The new bike is the first to be completely designed by Ducati’s technical guru Gigi Dall’Igna, who joined the Bologna factory at the end of 2013.

Dall’Igna rolled out three versions of the GP14 model last year, including an updated GP14.3 that was tested during the recent Sepang 1 session in Malaysia earlier this month.

The new bike will be tested for the first time by Andrea Dovizioso and Andrea Iannone when winter testing resumes for the second Sepang showdown in Malaysia next Monday (February 23).

Dovizioso and Iannone impressed on the GP14.3, with the latter ending the three-day session third quickest behind dominant Repsol Honda duo Marc Marquez and Dani Pedrosa.

But it is the GP15 that Ducati hopes will see its long-running victory drought come to an end in 2015.

Ducati has won’t won a race since Casey Stoner triumphed on home soil at Phillip Island in 2010.

And the glory days of Aussie Stoner’s brilliant charge to the 2007 world championship seems like a distant memory.

Ducati’s fall from grace was never more evident that a nightmare two-year struggle by nine-times world champion Valentino Rossi to make the Desmosedici competitive again.

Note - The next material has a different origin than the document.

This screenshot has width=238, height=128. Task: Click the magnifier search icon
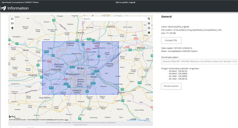coord(149,19)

Rossi scored just three podiums for Ducati but the Bologna factory did show signs of big improvement last season.

But Ducati enjoyed something of a mini revival in 2014 with Dall'Igna's influence starting to take hold after he took over from German Berhnard Gobmeier.

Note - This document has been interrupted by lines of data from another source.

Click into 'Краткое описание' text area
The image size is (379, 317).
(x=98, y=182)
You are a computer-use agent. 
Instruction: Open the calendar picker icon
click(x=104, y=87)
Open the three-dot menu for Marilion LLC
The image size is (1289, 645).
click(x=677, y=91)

Dovizioso scored Ducati’s first premier class pole position in four years when he topped qualifying at the Twin Ring Motegi in Japan last October. And that came after he’s scored podiums in Austin and Assen just a year after Ducati struggled to even make the top six.

Cal Crutchlow also scored a podium in a rain-hit Motorland Aragon clash, as Ducati capitalised on several performance concessions to help drag it out of the doldrums.

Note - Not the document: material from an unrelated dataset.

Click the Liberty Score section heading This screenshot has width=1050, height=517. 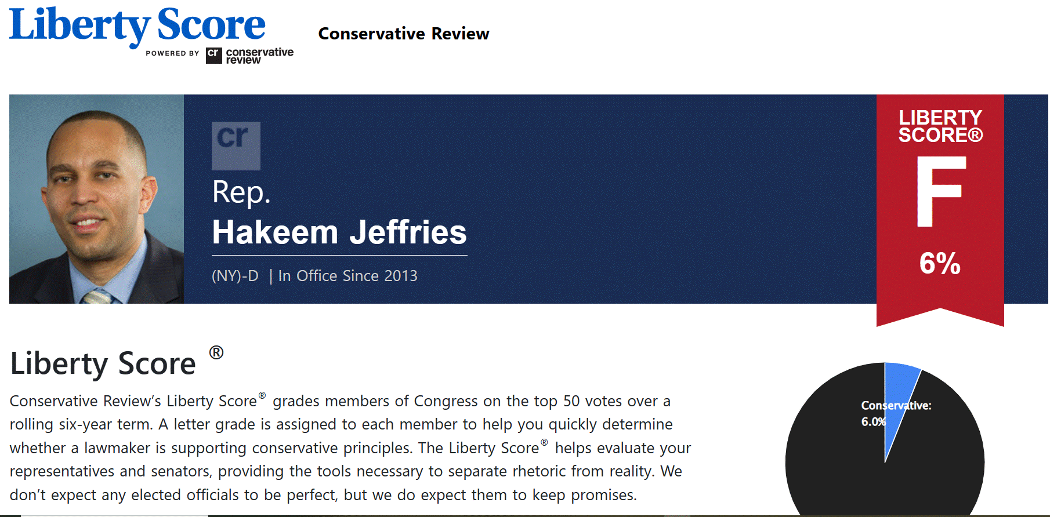click(103, 364)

Ducati could use its own factory-spec software, but it also qualified for the new Open class benefits as a manufacturer without a dry win the previous season.

So Ducati has access to softer tyres, extra fuel and is not restricted by the in-season engine development freeze.

It is hoped the GP15 will finally be the solution to Ducati's long-running understeer issue that has dogged the project for years.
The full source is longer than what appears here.